Aqua strives to provide its customers with quality, reliable water service. As part of this service, Aqua expanded its wastewater capabilities to better serve its growing customer base. In 2005, Aqua Wastewater Management Inc. was formed when Aqua America acquired Concord Wastewater Services and Golden mechanical Inc. These new, unregulated businesses gave Aqua the ability to use its own sludge hauling and collection system maintenance services for its wastewater treatment facilities in southeastern Pennsylvania.
The following year, the company completed several acquisitions, the largest being Perna Wastewater Management. This acquisition made Aqua the largest wastewater and septage hauling company in eastern Pennsylvania. In 2007, Aqua expanded its service territory to five states (Pennsylvania, New Jersey, New York, Delaware and Maryland) serving thousands of residential, industrial, commercial and municipal clients.
Water Treatment Procedures: Source water is coagulated, settled, filtered, and disinfected with chlorine prior to distribution to customers.
Local Source Water Intakes: According to Aqua’s 2009 Main Division Water Quality Report, “Main Division” water is pulled from “rivers, lakes, streams, ponds, reservoirs springs, and wells. Source water assessments were completed in 2002 and 2003 for the Chester, Ridley, Crum, Pickering, Perkiomen, and Neshaminy creeks, the Schuylkill River, and wells in the Main Division.” Contaminants that may be present in source water include: Microbial Contaminants… Inorganic contaminants such as salts and metals… Pesticides and Herbicides… Organic Chemical Compounds, including synthetic and volatile organic compounds… RADIOACTIVE CONTAMINANTS, which can be naturally occurring (radon) or the result of oil and gas production and mining activities.

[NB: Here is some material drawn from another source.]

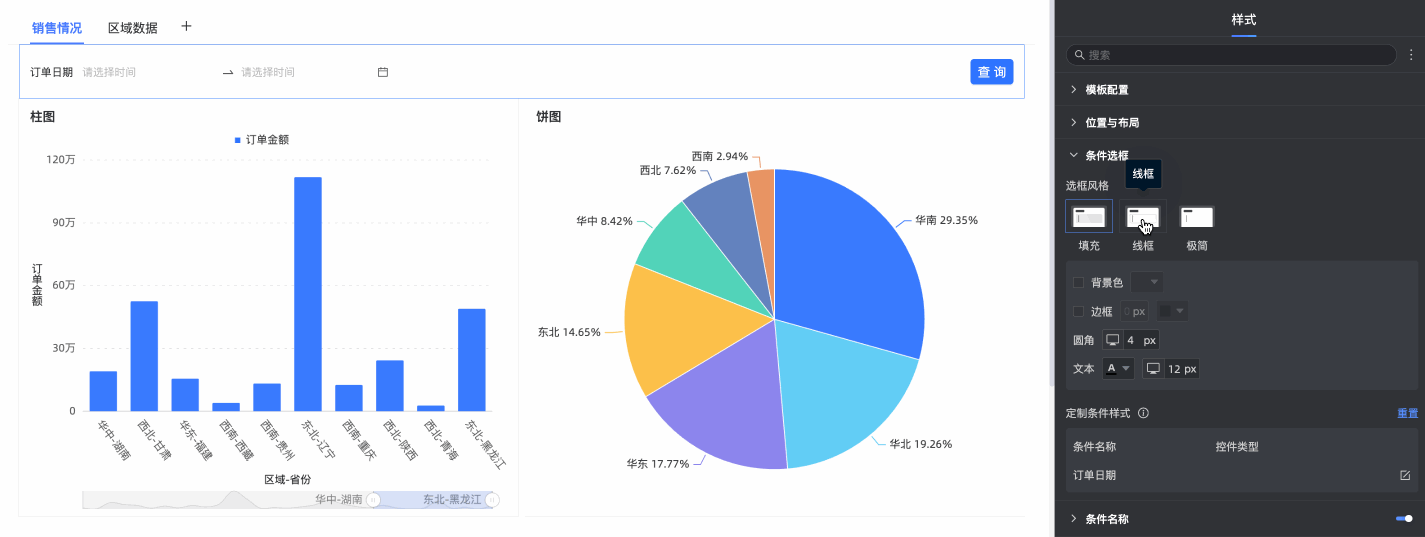The height and width of the screenshot is (537, 1425).
Task: Select the 线框 filter style thumbnail
Action: pos(1143,216)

AquaPA Position on Marcellus Gas Drilling
While Aqua holds no official position on Marcellus Shale drilling, they appear to be in favor of drilling and eager toreap the economic benefits of accepting and treating frack wastewater.
“Many historic small towns across Pennsylvania are experiencing an economic resurgence due to Marcellus Shale exploration,” Aqua Pennsylvania President Karl Kyriss said. “Having a modern infrastructure, especially a dependable public water supply, is critical for communities such as Emlenton to take advantage of opportunities for growth and development.”